Let $A$ be a $\rho$-contraction and $f$ a rational function mapping the closed unit disk into itself. With a new characterization of $\rho$-contractions we prove that \begin{align*} \big\|f(A)\big\|\leq \frac{\rho}{2}\big(1-|f(0)|^{2}\big)+\sqrt{\frac{\rho^{2}}{4}\big(1-|f(0)|^{2}\big){}^{2}+|f(0)|^{2}}. \end{align*} We further show that this bound is sharp. This refines an estimate by Okubo--Ando and, for $\rho=2$, is consistent with a result by Drury.
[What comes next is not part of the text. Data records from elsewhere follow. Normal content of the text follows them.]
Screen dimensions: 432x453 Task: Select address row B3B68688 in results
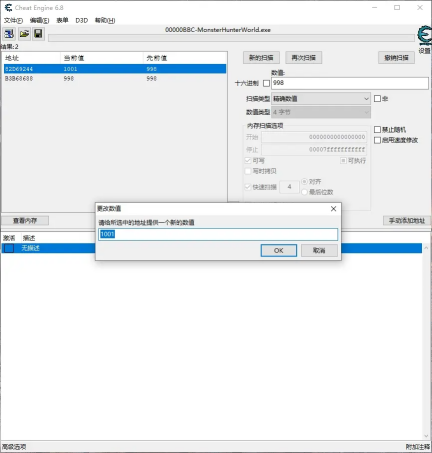point(114,79)
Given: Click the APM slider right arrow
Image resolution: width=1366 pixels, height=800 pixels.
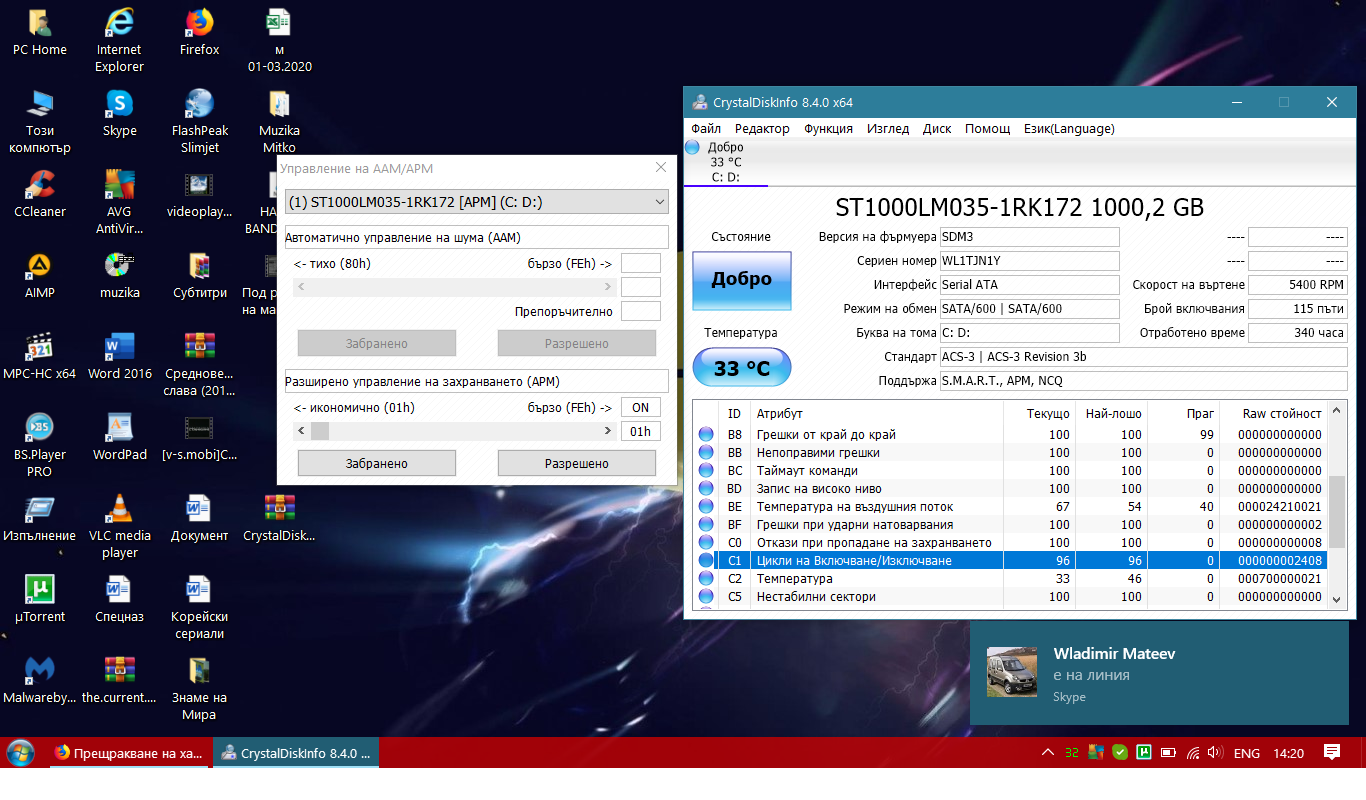Looking at the screenshot, I should point(608,431).
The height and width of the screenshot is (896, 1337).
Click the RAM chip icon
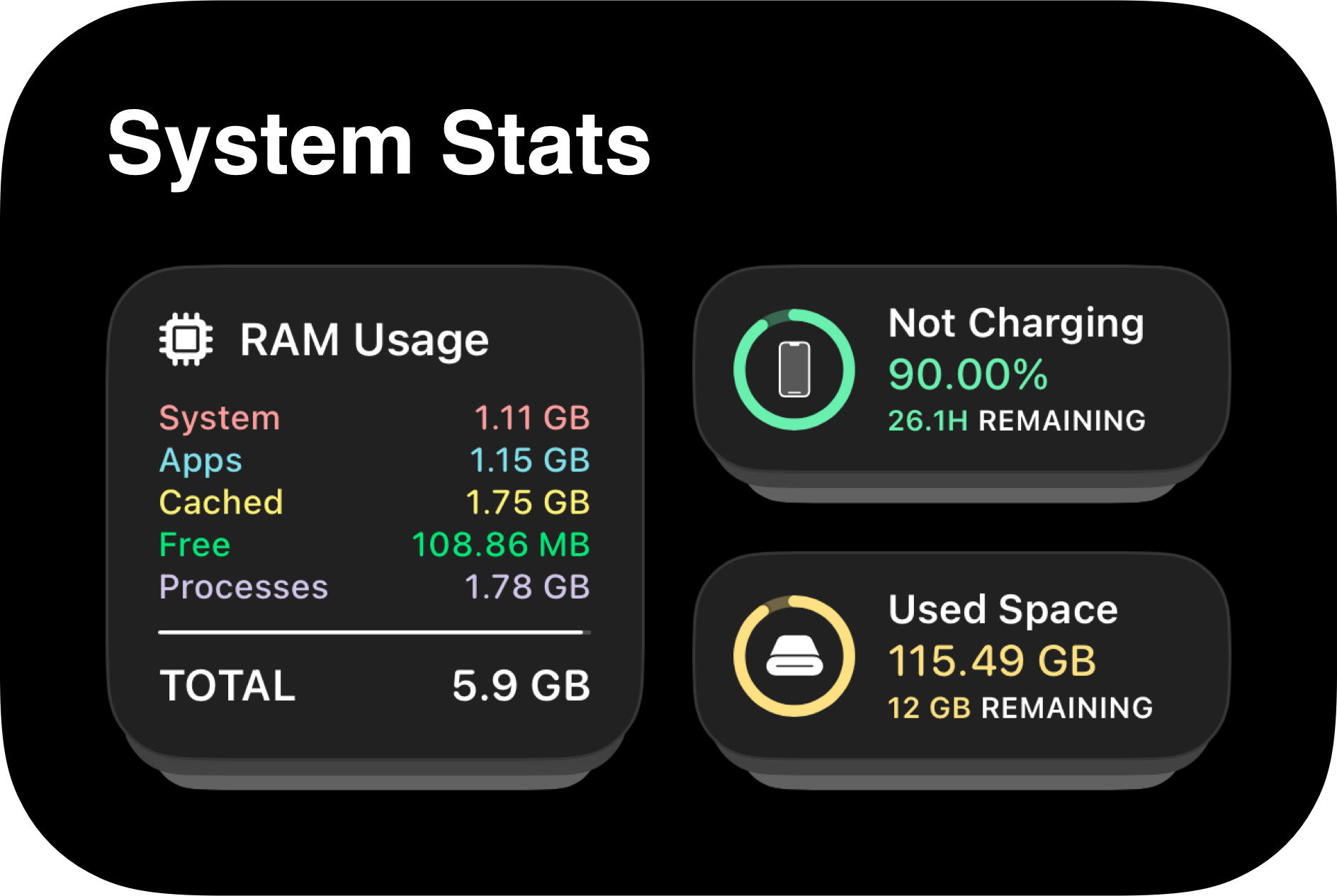pyautogui.click(x=186, y=339)
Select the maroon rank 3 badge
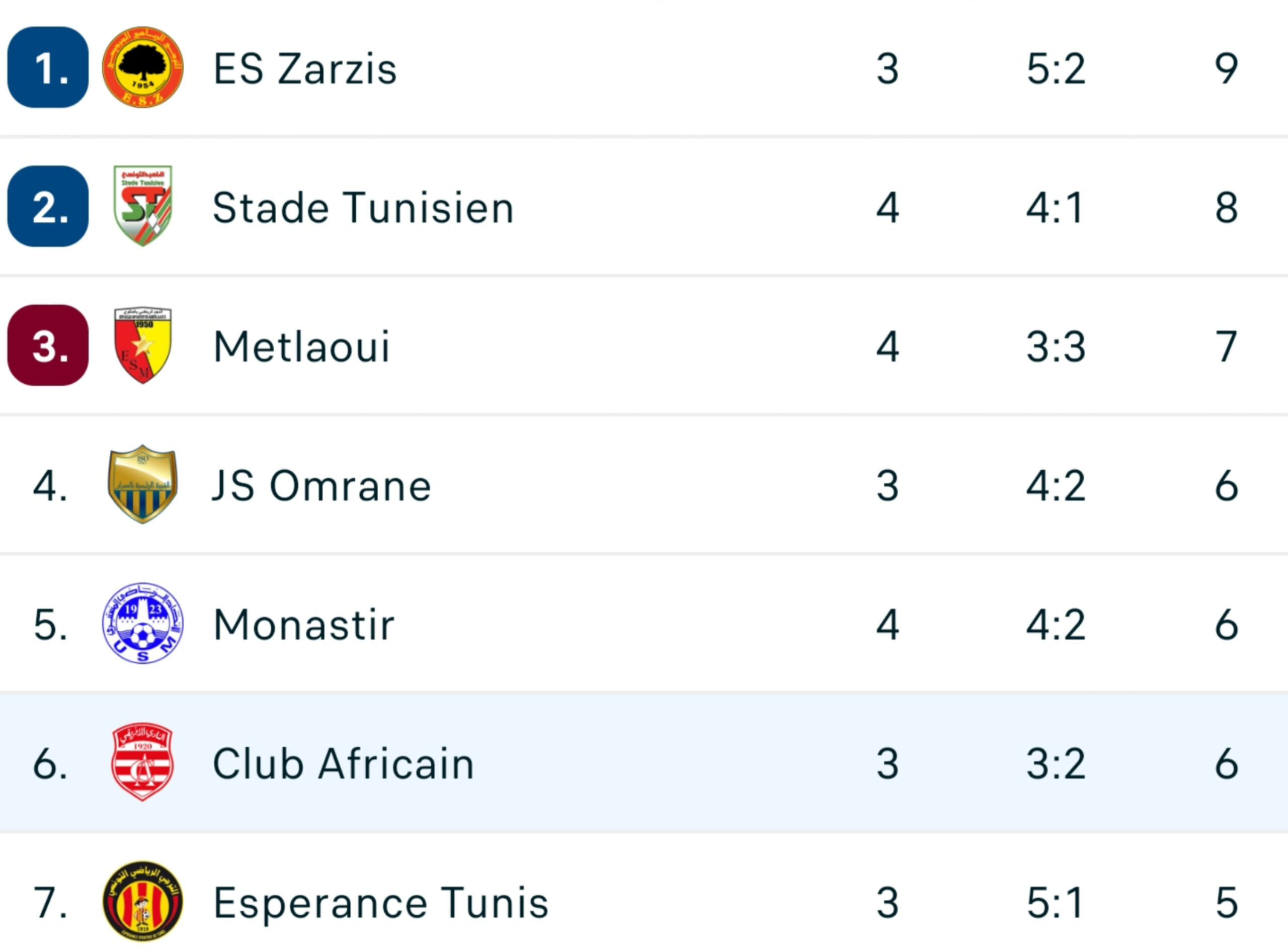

翻译：设 $A$ 为一个 $\rho$-压缩算子，$f$ 为一个将闭单位圆盘映射到自身的有理函数。通过建立 $\rho$-压缩算子的一个新刻画，我们证明了 \begin{align*} \big\|f(A)\big\|\leq \frac{\rho}{2}\big(1-|f(0)|^{2}\big)+\sqrt{\frac{\rho^{2}}{4}\big(1-|f(0)|^{2}\big){}^{2}+|f(0)|^{2}}. \end{align*} 我们进一步证明该界是尖锐的。这一结果改进了 Okubo--Ando 的估计，并且当 $\rho=2$ 时，与 Drury 的一个结论一致。